Work through the data below and give the number of lines holding the word "resolution", without any other text.

:: Data for the task ::

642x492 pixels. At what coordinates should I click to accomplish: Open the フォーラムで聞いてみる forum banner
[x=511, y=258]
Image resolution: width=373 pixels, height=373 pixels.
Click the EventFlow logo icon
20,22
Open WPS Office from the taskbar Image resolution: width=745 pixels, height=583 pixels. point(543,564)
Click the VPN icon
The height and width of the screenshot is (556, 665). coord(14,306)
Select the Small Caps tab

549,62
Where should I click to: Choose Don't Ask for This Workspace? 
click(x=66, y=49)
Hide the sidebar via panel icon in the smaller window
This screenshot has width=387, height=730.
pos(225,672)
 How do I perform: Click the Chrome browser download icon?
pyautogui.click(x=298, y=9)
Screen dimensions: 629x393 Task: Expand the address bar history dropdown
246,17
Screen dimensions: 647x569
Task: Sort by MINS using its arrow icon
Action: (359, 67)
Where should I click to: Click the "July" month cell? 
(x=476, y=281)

:::
:: Data for the task ::

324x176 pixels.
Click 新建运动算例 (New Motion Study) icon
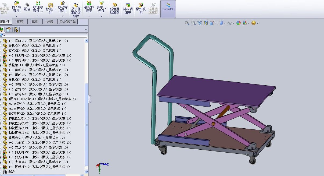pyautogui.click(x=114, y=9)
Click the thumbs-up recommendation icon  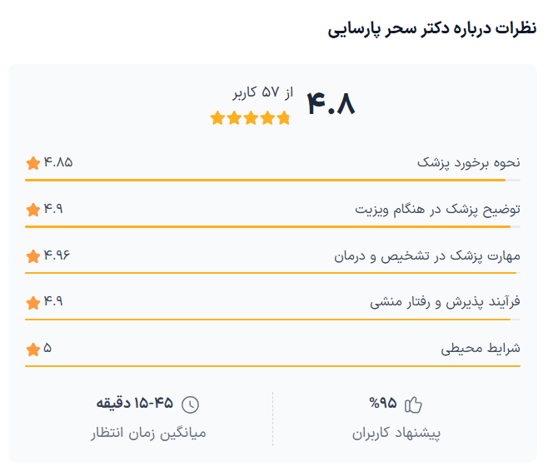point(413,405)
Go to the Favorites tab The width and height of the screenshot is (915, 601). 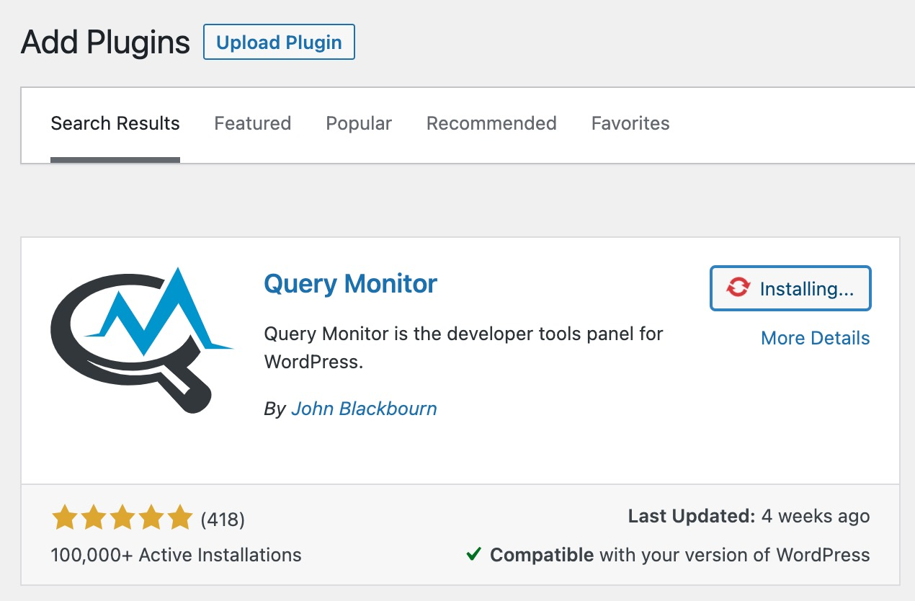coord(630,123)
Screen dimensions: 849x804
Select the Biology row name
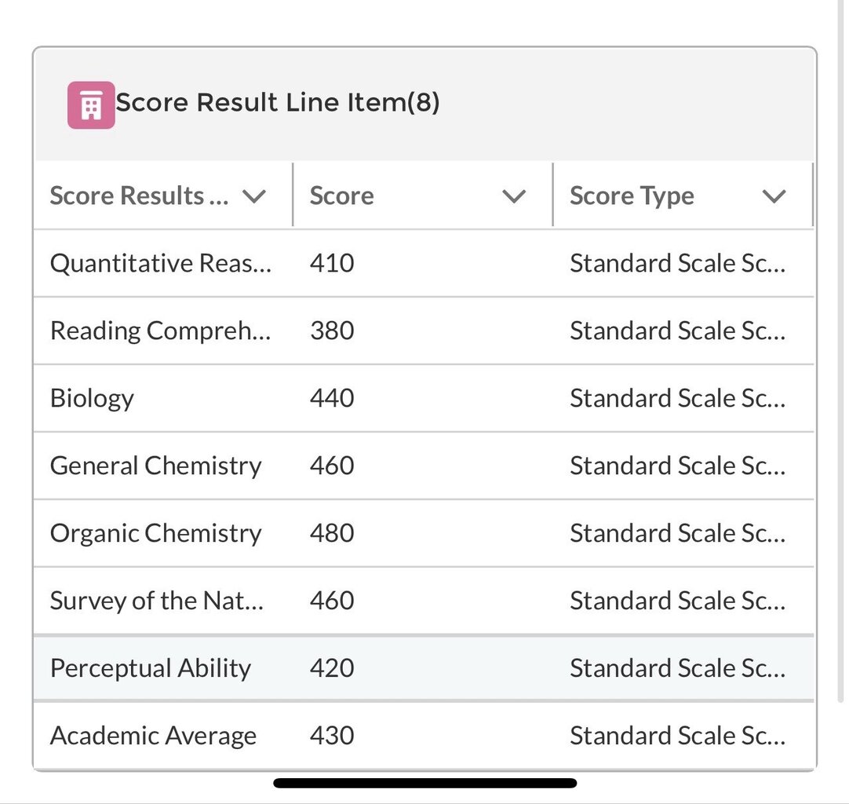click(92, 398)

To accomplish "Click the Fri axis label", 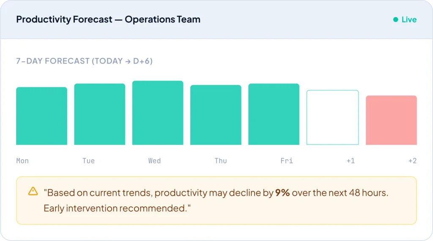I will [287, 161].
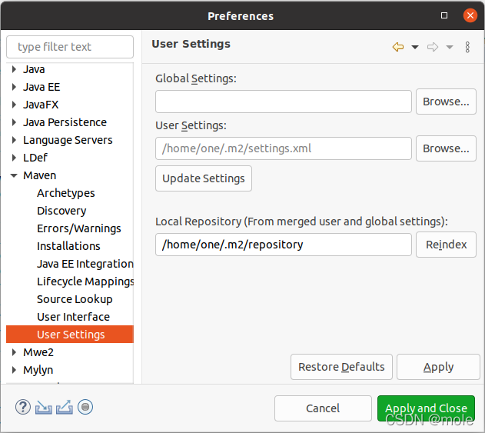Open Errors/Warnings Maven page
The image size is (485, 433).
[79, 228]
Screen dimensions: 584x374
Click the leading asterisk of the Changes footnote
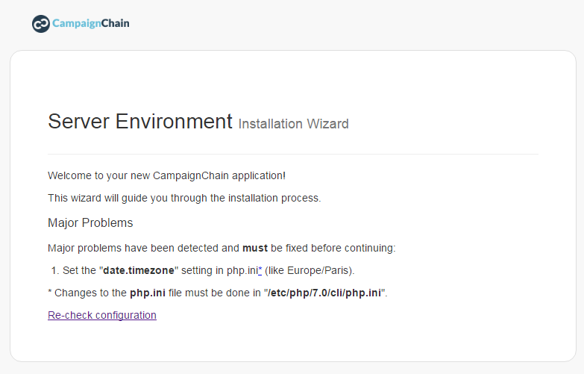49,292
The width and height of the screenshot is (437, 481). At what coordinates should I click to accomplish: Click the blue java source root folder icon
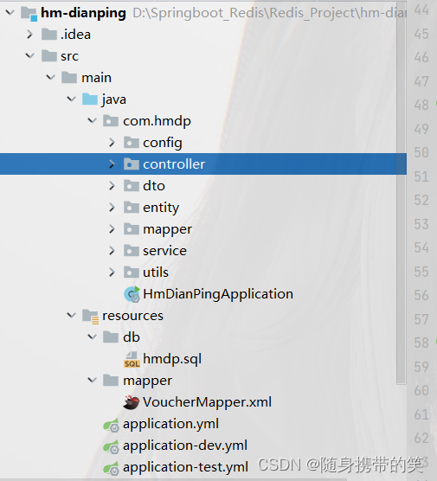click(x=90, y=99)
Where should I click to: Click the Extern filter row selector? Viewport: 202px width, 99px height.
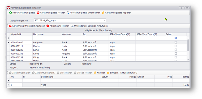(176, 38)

:::

» **Solution to the problem**: 2